I boi scut

6 Ago

jamboree1r<< “Boi-Scut”: è così che li chiama la mia nonna. “Boy-Scout” è un termine troppo anglosassone per lei e apparentemente troppo difficile da pronunciare. E’ come pretendere che riesca a smettere di chiamare PLAI-SPLEISCION la nota console. Eppure il termine “Boy-Scout” dovrebbe suonarle familiare. In fondo, io, mio fratello e mio padre, con un fazzolettone al collo abbiamo frequentato casa di nonna per tanti e tanti anni.
E’ un mondo, quello degli scout, che mi ha accompagnato per gran parte della mia vita. E continua a farlo ancora. Come ieri a Carmignano di Brenta, dove “La Scelta” va in scena grazie al supporto del Gruppo Agesci Carmignano 1.

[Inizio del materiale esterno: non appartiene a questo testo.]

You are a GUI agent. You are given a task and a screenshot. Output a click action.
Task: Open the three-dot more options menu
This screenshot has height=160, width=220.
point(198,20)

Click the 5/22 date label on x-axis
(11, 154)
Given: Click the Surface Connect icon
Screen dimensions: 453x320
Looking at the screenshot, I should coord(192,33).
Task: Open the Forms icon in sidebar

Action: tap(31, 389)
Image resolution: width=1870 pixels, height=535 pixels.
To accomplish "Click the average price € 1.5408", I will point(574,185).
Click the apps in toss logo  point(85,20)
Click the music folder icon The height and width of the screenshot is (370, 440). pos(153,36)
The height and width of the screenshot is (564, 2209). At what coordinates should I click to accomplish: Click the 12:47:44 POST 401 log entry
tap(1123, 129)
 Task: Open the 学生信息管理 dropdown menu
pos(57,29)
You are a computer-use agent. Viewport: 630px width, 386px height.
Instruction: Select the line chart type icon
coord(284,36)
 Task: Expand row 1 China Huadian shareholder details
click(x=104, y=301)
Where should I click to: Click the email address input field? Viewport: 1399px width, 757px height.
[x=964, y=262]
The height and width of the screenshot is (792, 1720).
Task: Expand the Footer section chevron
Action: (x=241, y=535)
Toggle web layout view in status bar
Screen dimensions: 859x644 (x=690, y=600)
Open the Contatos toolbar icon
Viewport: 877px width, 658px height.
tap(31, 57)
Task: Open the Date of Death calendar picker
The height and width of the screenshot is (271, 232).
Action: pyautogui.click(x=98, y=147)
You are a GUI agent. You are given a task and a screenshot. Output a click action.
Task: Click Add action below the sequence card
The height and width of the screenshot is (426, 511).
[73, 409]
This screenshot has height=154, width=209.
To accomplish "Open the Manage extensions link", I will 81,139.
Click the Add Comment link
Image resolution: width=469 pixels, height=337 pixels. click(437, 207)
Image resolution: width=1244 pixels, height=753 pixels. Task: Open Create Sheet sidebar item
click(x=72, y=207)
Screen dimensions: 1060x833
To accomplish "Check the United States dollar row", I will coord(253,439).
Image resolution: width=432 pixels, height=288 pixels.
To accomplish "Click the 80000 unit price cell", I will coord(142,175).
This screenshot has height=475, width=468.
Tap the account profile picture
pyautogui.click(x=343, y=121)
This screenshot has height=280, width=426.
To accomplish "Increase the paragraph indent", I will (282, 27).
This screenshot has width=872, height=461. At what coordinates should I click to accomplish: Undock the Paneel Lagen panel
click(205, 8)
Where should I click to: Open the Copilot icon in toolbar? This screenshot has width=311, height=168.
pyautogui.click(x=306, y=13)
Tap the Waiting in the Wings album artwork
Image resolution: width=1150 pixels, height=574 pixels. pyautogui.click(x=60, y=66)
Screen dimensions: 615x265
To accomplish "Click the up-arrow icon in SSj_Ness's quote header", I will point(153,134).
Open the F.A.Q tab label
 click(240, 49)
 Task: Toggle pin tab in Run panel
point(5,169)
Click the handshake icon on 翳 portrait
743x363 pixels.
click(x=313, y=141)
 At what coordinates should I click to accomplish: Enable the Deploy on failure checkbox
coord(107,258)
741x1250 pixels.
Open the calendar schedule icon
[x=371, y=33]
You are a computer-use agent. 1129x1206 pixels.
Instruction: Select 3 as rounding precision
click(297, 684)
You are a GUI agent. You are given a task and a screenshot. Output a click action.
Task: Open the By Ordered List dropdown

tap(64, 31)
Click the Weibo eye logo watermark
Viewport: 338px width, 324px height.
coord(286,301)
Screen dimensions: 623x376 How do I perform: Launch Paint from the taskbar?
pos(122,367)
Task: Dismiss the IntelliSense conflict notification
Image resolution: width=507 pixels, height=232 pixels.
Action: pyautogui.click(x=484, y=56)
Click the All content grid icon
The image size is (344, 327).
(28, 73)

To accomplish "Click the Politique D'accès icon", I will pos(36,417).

Li vedi affaccendati come tante formichine azzurre. Le repliche targate Agesci sono irripetibili! Mentre guardo un gruppo di giovani scolte (le ragazze del clan, il gruppo dei più grandi) occuparsi con professionalità della vendita dei biglietti di fronte ad una colonna di spettatori in paziente attesa, esclamo con Mara: “Cavolo! Gli scout sono imbattibili!”
Ed è vero!
Il destino ha voluto che Mara avesse al suo fianco spesso “fidanzati scout” (speriamo che io sia l’ultimo!) ed anche questa volta le cose non sono andate diversamente. Lei scout non lo è mai stata e a volte l’ho sentita esclamare sorridendo “per fortuna”! Anch’io sorrido divertito. E’ un’affermazione familiare che uno scout sente spesso!